The 10 session FRIENDS program offers another pediatric-focused, manualized plan. It retains the core strategies of CBT and involves the parents as well. This way, the whole family can learn anxiety management skills and practice them between sessions.
CBT can also be delivered in a week long, sleep-away camp configuration. Performing CBT with a peer group provides children with separation anxiety with a good opportunity to practice their new skills in a social setting, which they are normally lacking due to the nature of their disorder.
Involving parents
Parent-Child Interaction Therapy is a good option for children who are too young to effectively participate in CBT (under age 7, usually). This therapy improves the parent-child relationship and teaches parents to build their child’s sense of security by increasing parental warmth. Parents are then trained how to gradually introduce their children to more anxiety-provoking situations and to reward desired behaviors.
Medications
For people who do not respond to CBT, selective serotonin reuptake inhibitors (SSRIs) are the best medication option. Both Luvox (fluvoxamine) and Prozac (fluoxetine) reduce anxiety in children significantly more than placebo.

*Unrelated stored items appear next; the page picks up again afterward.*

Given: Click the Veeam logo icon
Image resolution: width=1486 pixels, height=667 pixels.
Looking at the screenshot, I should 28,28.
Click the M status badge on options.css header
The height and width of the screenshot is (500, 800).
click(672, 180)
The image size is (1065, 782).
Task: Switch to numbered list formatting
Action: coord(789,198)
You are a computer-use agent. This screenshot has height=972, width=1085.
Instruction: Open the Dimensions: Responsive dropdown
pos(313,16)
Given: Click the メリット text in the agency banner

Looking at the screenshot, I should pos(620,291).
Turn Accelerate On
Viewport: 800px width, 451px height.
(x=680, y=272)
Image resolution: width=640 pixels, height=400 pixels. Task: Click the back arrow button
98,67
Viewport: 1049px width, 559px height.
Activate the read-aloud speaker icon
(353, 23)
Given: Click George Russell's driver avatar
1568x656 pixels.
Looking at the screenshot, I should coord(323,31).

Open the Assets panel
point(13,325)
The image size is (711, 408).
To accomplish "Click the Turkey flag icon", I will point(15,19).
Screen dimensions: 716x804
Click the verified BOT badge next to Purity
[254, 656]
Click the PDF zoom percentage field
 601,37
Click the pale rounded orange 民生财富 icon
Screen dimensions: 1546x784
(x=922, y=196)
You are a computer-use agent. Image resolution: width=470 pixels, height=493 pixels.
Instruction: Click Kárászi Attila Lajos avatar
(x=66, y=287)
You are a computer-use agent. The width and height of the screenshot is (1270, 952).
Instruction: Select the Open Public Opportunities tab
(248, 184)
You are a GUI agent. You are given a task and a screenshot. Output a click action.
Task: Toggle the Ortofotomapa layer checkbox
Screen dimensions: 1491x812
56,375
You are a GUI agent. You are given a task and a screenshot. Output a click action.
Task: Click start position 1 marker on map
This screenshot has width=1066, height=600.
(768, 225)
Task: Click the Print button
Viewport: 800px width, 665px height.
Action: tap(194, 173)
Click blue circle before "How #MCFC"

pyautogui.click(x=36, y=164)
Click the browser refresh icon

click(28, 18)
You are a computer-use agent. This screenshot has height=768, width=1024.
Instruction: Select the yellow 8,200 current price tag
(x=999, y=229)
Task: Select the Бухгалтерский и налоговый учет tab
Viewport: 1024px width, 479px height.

Managing Separation Anxiety Disorder
School troubles
Timely treatment is crucial to ward off potential academic difficulties in school-aged patients. The goal is to get school-avoidant children to willingly return to school as quickly as possible. Children with separation anxiety in grade school have significantly more difficulties with reading and math years later in junior high school. Additionally, they are at higher risk of depression, substance use, and skipping school. Anxiety-based school refusal predicts problems continuing into adulthood. These kids are also less likely to graduate high school.
Don’t reward the behavior
Parents should try to avoid rewarding an affected child’s behavior. When children face an anxiety-provoking separation, parents reward and reinforce unwanted behavior if they are overly comforting rather than letting kids process their own emotions. For example, parents should not let a child’s reluctance to attend school sway them into repeatedly excusing the child from attending, which leads to academic and social difficulties.
Family education
Education is a crucial part of treatment because of how the stress of having a family member with separation anxiety can disrupt family dynamics. Siblings of children with separation anxiety may feel jealous of the extra attention the affected child receives. The parent to whom the child is most attached may feel exhausted, resentful of the child, and anxious. They will benefit from learning strategies to deal with their own anxiety.
Medication side effects
Because the primary pharmacological option for treatment is SSRIs, caregivers and physicians should be on the look-out for suicidal ideation and behavior in the patient, especially in the first 8 weeks of therapy.